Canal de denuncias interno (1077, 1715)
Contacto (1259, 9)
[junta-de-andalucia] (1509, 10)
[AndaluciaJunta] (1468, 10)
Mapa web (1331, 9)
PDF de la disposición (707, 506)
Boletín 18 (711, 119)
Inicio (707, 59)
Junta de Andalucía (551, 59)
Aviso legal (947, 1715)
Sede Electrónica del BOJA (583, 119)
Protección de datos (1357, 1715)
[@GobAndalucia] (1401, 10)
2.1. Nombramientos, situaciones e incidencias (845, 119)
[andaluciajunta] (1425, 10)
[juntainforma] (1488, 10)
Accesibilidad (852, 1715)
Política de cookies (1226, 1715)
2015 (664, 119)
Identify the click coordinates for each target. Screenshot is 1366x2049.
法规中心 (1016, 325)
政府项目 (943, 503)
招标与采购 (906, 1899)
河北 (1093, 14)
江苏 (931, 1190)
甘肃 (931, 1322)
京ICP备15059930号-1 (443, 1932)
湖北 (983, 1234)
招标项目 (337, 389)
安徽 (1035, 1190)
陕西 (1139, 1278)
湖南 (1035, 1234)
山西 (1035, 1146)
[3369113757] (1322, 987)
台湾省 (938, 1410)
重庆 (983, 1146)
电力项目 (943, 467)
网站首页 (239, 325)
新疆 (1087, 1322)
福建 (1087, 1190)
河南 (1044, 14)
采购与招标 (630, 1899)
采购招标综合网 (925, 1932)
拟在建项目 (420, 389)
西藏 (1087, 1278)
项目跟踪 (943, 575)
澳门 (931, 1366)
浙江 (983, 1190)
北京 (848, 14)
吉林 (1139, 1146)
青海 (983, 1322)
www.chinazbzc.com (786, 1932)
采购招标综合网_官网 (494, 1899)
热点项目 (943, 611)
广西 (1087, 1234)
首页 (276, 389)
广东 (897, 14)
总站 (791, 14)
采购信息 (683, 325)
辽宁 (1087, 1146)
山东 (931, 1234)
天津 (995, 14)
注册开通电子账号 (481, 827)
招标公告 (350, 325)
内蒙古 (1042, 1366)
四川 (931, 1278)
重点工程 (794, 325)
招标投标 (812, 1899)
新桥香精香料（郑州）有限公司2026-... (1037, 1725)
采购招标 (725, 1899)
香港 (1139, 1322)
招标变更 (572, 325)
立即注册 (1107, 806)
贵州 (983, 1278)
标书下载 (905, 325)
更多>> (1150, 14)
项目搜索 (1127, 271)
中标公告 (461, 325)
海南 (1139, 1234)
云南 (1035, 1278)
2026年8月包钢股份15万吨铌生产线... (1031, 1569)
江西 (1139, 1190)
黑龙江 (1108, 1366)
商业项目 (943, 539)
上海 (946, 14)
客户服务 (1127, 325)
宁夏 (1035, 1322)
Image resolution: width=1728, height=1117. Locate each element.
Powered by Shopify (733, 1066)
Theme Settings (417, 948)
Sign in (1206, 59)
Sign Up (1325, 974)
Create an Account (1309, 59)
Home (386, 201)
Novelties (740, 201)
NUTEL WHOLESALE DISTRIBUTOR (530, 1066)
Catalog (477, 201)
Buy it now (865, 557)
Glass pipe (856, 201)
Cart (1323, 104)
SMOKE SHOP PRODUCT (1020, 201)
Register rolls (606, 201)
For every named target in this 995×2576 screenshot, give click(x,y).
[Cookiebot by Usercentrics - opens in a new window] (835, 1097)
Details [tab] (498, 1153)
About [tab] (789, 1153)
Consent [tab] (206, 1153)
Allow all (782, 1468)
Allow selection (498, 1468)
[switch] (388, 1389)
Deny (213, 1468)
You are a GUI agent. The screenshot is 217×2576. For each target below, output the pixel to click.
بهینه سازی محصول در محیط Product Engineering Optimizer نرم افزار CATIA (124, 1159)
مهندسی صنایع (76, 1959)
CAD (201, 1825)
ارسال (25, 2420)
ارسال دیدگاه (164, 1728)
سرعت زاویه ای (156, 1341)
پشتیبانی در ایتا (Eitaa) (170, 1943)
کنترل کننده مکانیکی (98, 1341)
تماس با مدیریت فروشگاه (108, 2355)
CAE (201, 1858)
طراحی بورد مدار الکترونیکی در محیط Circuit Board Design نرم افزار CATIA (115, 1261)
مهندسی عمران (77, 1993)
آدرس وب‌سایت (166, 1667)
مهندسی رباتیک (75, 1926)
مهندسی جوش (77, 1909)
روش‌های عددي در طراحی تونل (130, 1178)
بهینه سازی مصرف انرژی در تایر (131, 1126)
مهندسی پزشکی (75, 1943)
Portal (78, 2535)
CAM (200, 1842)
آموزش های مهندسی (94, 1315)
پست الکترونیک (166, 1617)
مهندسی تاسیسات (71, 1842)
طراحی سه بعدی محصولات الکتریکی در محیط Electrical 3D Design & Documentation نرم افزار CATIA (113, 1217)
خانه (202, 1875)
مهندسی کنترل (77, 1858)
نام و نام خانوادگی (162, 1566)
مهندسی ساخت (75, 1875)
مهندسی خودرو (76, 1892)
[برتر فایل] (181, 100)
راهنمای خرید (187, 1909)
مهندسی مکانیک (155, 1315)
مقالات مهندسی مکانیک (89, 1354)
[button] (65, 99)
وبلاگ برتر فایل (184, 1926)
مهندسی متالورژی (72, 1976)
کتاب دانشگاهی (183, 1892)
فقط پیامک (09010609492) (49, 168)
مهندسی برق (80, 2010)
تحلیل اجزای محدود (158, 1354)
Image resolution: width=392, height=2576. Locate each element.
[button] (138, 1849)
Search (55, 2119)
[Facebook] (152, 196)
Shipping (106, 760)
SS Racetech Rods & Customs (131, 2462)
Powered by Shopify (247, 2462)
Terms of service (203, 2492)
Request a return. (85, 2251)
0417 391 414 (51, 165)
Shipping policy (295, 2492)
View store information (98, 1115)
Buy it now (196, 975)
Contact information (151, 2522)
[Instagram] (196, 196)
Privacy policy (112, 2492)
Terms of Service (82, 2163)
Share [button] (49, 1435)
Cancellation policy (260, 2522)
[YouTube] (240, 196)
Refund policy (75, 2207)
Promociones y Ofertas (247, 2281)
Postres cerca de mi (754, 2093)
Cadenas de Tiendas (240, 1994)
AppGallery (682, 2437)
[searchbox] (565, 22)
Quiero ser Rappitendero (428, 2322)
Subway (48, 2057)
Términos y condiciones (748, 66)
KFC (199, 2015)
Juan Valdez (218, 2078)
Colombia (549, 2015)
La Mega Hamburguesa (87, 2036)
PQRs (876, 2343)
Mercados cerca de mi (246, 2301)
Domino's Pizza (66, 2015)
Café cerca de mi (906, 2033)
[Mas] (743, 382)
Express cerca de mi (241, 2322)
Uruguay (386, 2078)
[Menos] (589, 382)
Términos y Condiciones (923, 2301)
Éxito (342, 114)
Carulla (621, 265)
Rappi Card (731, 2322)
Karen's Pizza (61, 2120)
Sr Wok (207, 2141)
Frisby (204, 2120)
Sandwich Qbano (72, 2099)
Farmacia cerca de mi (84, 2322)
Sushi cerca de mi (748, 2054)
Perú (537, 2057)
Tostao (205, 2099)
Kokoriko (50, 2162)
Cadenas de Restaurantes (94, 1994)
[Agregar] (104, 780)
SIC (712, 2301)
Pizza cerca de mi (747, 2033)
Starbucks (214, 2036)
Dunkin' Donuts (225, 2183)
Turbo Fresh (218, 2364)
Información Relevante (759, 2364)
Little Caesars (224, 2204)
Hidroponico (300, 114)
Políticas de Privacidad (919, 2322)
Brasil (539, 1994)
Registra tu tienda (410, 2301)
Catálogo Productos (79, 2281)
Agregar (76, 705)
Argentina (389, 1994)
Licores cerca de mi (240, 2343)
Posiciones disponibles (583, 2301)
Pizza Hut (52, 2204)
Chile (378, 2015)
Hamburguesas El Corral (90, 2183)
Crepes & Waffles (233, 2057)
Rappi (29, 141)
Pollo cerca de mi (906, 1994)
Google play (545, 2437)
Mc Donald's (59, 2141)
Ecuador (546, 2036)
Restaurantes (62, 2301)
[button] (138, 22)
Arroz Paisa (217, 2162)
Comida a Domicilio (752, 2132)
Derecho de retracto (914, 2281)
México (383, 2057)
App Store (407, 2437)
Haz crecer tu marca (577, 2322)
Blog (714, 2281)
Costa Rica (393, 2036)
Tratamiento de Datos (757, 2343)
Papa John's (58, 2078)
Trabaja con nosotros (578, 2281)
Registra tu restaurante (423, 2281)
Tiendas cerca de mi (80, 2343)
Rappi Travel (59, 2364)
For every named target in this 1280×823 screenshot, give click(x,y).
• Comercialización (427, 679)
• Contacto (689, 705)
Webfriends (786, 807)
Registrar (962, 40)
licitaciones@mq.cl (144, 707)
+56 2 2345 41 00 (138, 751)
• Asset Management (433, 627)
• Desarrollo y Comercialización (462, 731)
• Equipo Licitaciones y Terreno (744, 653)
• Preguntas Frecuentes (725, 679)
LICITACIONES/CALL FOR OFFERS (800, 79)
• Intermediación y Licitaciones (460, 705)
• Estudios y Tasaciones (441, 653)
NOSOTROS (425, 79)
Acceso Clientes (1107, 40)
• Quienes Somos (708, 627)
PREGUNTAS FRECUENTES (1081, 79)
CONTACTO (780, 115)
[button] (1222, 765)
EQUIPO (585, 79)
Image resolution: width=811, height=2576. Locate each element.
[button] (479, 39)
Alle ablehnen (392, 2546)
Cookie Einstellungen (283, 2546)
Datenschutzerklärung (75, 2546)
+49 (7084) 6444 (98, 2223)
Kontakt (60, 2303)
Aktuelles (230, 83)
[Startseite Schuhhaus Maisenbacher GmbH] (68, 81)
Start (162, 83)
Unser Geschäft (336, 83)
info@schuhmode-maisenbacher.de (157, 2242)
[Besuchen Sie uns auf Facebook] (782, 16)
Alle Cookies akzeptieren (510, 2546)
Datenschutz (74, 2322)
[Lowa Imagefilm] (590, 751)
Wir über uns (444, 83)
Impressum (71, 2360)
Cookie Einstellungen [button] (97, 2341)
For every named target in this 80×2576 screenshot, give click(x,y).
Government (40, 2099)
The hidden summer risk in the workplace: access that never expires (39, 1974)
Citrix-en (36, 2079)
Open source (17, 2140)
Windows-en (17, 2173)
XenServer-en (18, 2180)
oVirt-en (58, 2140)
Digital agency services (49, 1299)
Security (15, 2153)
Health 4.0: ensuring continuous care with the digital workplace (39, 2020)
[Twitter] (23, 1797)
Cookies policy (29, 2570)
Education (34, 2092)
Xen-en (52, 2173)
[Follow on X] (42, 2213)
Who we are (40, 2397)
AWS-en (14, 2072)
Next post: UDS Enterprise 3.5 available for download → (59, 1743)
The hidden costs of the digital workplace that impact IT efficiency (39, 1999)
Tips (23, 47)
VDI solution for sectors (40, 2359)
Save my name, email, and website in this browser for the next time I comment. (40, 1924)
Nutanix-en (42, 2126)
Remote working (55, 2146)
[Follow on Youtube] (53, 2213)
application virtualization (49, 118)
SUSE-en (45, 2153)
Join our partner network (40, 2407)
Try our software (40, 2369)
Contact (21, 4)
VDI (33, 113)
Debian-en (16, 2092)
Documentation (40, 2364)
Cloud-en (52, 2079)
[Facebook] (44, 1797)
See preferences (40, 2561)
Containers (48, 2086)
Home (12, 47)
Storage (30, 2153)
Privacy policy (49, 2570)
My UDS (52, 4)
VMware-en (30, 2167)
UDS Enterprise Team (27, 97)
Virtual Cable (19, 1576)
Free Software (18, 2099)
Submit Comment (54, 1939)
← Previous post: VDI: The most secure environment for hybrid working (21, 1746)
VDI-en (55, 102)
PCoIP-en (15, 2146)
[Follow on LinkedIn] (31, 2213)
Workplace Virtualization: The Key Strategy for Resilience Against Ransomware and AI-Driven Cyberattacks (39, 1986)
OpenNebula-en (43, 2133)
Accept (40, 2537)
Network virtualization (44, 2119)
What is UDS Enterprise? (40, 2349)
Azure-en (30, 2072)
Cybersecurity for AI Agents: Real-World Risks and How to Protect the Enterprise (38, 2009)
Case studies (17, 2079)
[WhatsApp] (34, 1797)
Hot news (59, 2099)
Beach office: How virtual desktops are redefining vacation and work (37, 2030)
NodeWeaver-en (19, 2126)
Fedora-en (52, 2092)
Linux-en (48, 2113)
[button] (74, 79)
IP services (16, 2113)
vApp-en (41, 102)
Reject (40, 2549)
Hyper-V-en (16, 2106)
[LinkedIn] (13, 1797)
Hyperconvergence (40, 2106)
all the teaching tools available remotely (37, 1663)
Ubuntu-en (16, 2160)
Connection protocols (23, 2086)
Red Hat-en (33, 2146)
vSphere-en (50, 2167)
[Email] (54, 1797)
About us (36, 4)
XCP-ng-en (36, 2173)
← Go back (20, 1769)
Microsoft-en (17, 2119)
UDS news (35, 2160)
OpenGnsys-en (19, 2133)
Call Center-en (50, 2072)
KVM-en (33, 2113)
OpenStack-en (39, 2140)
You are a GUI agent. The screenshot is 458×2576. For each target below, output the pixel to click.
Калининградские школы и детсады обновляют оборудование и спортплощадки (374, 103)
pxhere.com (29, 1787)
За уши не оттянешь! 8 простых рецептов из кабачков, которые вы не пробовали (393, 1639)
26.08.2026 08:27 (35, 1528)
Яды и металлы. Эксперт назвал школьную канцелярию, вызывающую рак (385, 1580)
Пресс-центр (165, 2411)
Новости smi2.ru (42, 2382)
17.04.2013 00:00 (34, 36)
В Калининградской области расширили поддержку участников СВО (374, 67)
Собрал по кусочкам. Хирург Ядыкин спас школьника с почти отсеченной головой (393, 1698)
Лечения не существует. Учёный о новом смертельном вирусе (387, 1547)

• AIM OF THE EXERCISE:
Each line from the top of the material above through the line containing "热点项目 (943, 611)" must be output exactly, and no other line.

• PROBLEM SOLUTION:
Canal de denuncias interno (1077, 1715)
Contacto (1259, 9)
[junta-de-andalucia] (1509, 10)
[AndaluciaJunta] (1468, 10)
Mapa web (1331, 9)
PDF de la disposición (707, 506)
Boletín 18 (711, 119)
Inicio (707, 59)
Junta de Andalucía (551, 59)
Aviso legal (947, 1715)
Sede Electrónica del BOJA (583, 119)
Protección de datos (1357, 1715)
[@GobAndalucia] (1401, 10)
2.1. Nombramientos, situaciones e incidencias (845, 119)
[andaluciajunta] (1425, 10)
[juntainforma] (1488, 10)
Accesibilidad (852, 1715)
Política de cookies (1226, 1715)
2015 (664, 119)
Identify the click coordinates for each target. Screenshot is 1366x2049.
法规中心 (1016, 325)
政府项目 (943, 503)
招标与采购 (906, 1899)
河北 (1093, 14)
江苏 (931, 1190)
甘肃 (931, 1322)
京ICP备15059930号-1 (443, 1932)
湖北 (983, 1234)
招标项目 (337, 389)
安徽 (1035, 1190)
陕西 (1139, 1278)
湖南 (1035, 1234)
山西 (1035, 1146)
[3369113757] (1322, 987)
台湾省 (938, 1410)
重庆 (983, 1146)
电力项目 (943, 467)
网站首页 (239, 325)
新疆 (1087, 1322)
福建 (1087, 1190)
河南 (1044, 14)
采购与招标 (630, 1899)
采购招标综合网 (925, 1932)
拟在建项目 (420, 389)
西藏 (1087, 1278)
项目跟踪 (943, 575)
澳门 (931, 1366)
浙江 (983, 1190)
北京 (848, 14)
吉林 (1139, 1146)
青海 (983, 1322)
www.chinazbzc.com (786, 1932)
采购招标综合网_官网 (494, 1899)
热点项目 (943, 611)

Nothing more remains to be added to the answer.